Microsoft Partners with Nonprofit Mitre on AI Security
Mitre Corp., a nonprofit research and consulting firm that frequently works on U.S. government projects, is working with Microsoft to bolster security in AI and machine learning technologies.
Under the partnership, Microsoft's Counterfit red-team AI attack tool, released last year, is being integrated into Mitre's Arsenal plug-in, which is specifically designed for security pros who lack expertise in AI and machine learning technologies. The plug-in, says Mitre, "implements the tactics and techniques defined in the Mitre Atlas framework and has been built off of Microsoft's Counterfit as an automated adversarial attack library."
Microsoft's Counterfit also has now been integrated into Mitre's Caldera, which is used to automate red-team attacks using emulated attack profiles.
The two companies also collaborated on MITRE Atlas, which is a knowledge base of attack techniques used against AI systems. Atlas is described by Microsoft as an "ATT&CK-style framework for adversarial machine learning" attacks that is specifically useful for mapping "machine learning supply chain compromise" attacks.

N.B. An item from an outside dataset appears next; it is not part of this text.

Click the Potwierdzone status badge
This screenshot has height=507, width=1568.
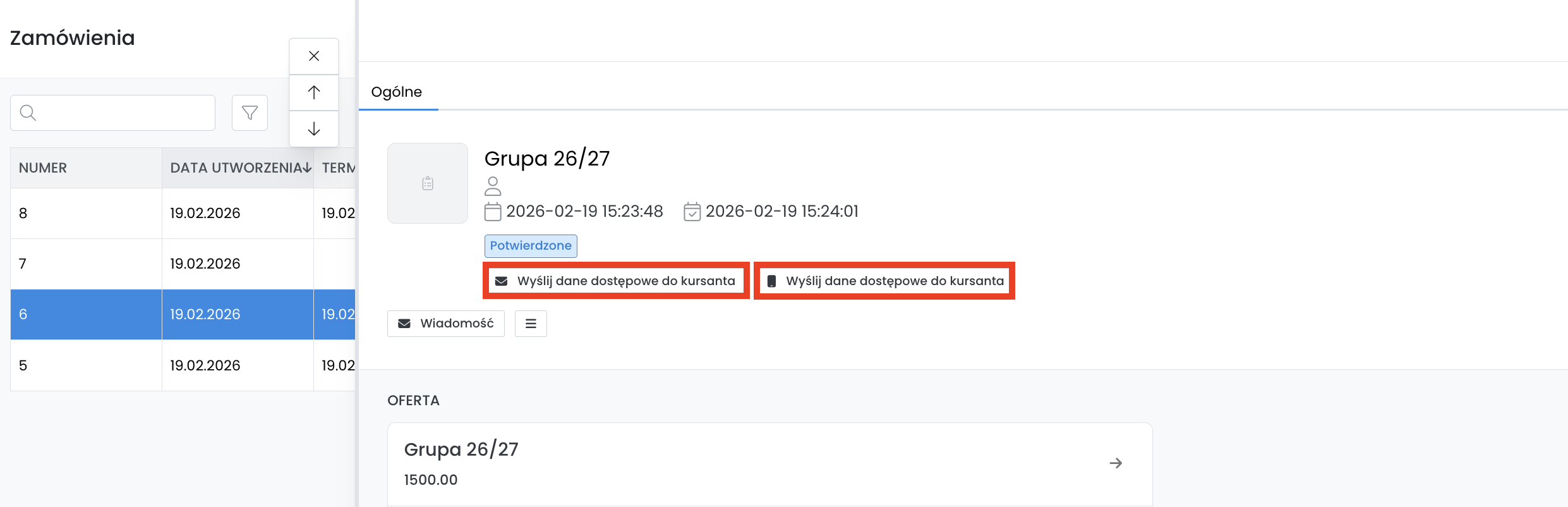[531, 246]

Here's how Mitre described the overall AI security tools collaborations with Microsoft:
Microsoft’s Counterfit is a tool that enables ML researchers to implement a variety of adversarial attacks on AI algorithms. MITRE CALDERA is a platform that enables creation and automation of specific adversary profiles. MITRE ATLAS, which stands for Adversarial Threat Landscape for Artificial-Intelligence Systems, is a knowledge base of adversary tactics, techniques, and case studies for ML systems based on real-world observations, demonstrations from ML red teams and security groups, and the state of the possible from academic research.
Microsoft's AI Red Team and Best Practices
Microsoft, for its part, noted that it has an internal "AI Security Red Team" that has been probing AI and machine learning vulnerabilities, emulating "a range of adversaries, from script kiddies to advanced attackers."

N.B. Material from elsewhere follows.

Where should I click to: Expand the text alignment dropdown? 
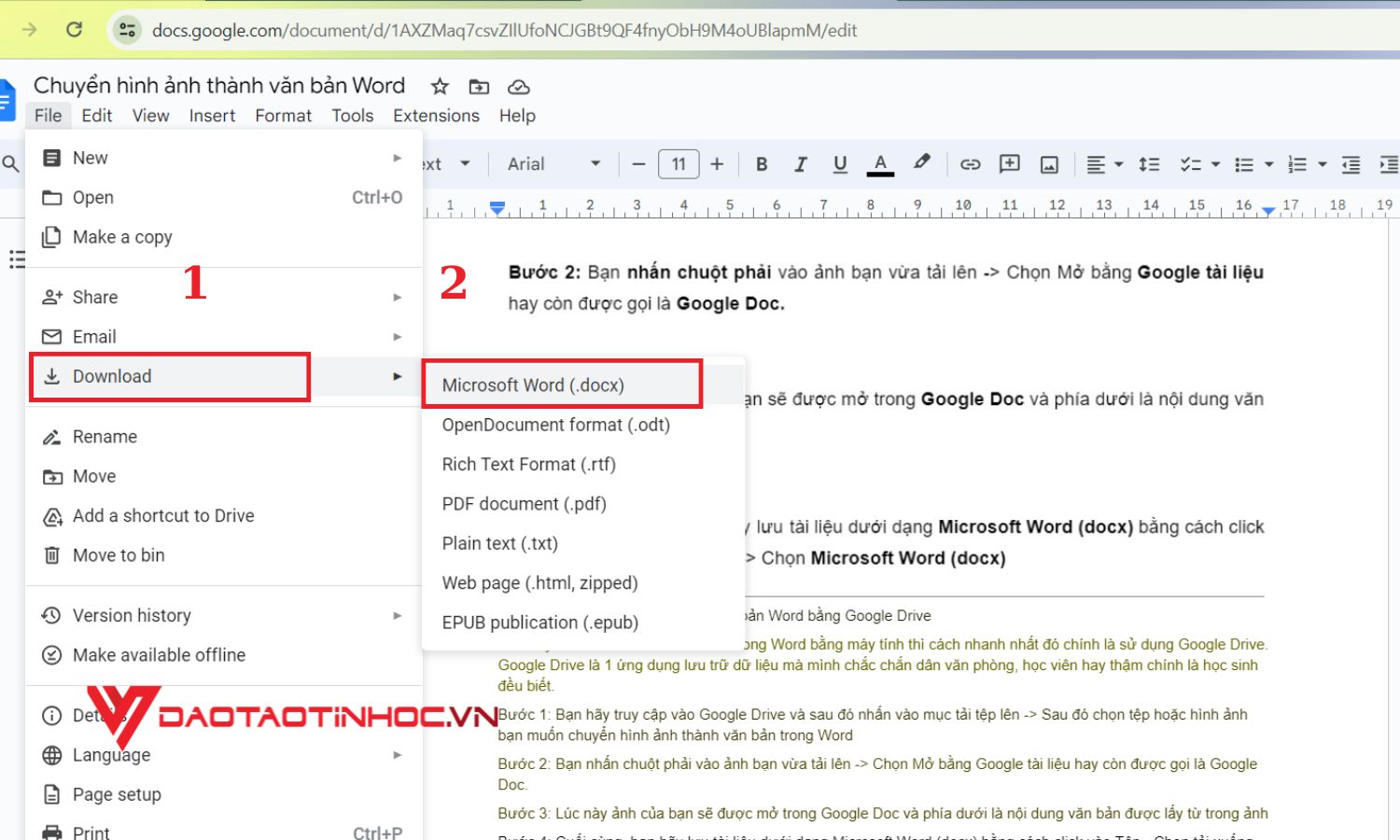pos(1105,164)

This team has identified common software vulnerabilities as sensitive points for attacks on AI and machine learning systems. The vulnerabilities include "poor encryption in machine learning endpoints, improperly configured machine learning workspaces and environments, and overly broad permissions in the storage accounts containing the machine learning model and training data."
Microsoft's general recommendations to security professionals protecting AI systems is to use model registries and implement "security best practices" for AI systems. Those best practices, described in Microsoft's guidance, include "sandboxing the environment running ML models via containers and machine virtualization, network monitoring, and firewalls." Lastly, Microsoft urged security pros to use Mitre Atlas to understand AI threats and "emulate them using Microsoft Counterfit via MITRE CALDERA."

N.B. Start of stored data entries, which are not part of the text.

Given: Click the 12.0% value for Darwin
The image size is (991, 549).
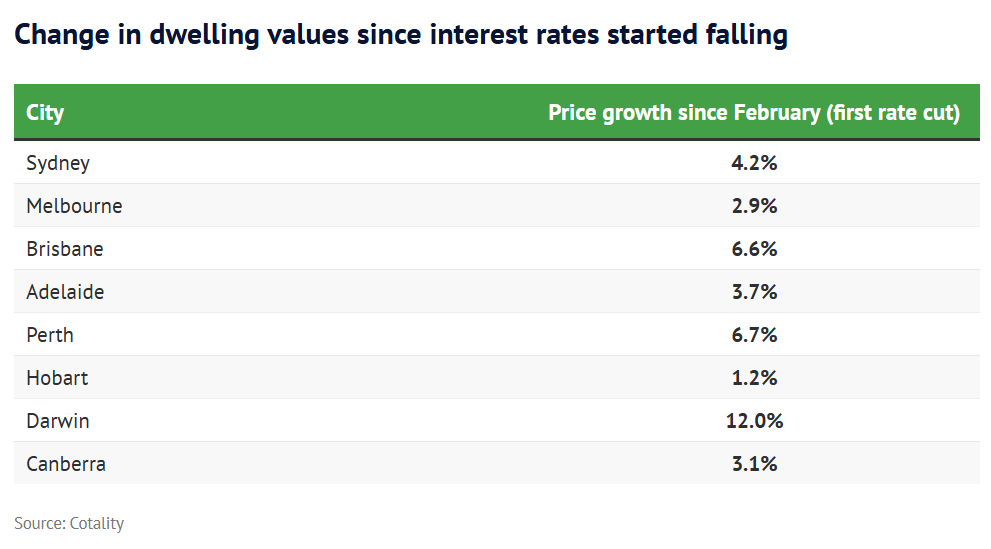Looking at the screenshot, I should [754, 421].
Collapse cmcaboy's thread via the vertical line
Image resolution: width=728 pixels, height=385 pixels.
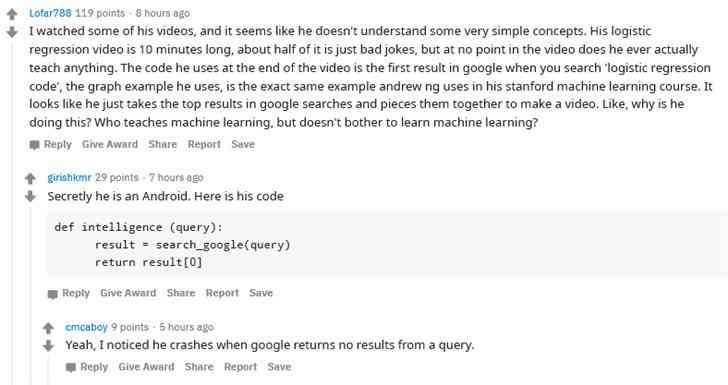(x=49, y=371)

Microsoft's announcement included links to a bunch of tools and guides concerning AI security. It's "Taxonomy" document for engineers and policymakers is perhaps the best of the bunch for describing things in plain English. For instance, it defines AI attacks such as poisoning, model stealing and reprogramming, among others.
Microsoft also suggested that its AI security efforts will help remove complexity and open up cybersecurity jobs, per this LinkedIn.com announcement by Charlie Bell, executive vice president for security, compliance, identity and management at Microsoft.
In addition to its Mitre collaboration, Microsoft has also worked with machine learning repository company Hugging Face on building "an AI-specific security scanner."
Kurt Mackie is senior news producer for 1105 Media's Converge360 group.